→ **WORK REQUEST**:
At the line with "You are a computer-use", start copying; carry on through the last line of the material below, exactly as written, and stop there.

◇ ◇ ◇ ◇

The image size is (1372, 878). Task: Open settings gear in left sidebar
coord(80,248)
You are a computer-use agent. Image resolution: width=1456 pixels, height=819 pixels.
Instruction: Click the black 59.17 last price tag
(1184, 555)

◇ ◇ ◇ ◇

→ **RESULT FOR THIS TASK**:
You are a computer-use agent. Image resolution: width=1456 pixels, height=819 pixels.
Instruction: Click the black 59.17 last price tag
(1184, 555)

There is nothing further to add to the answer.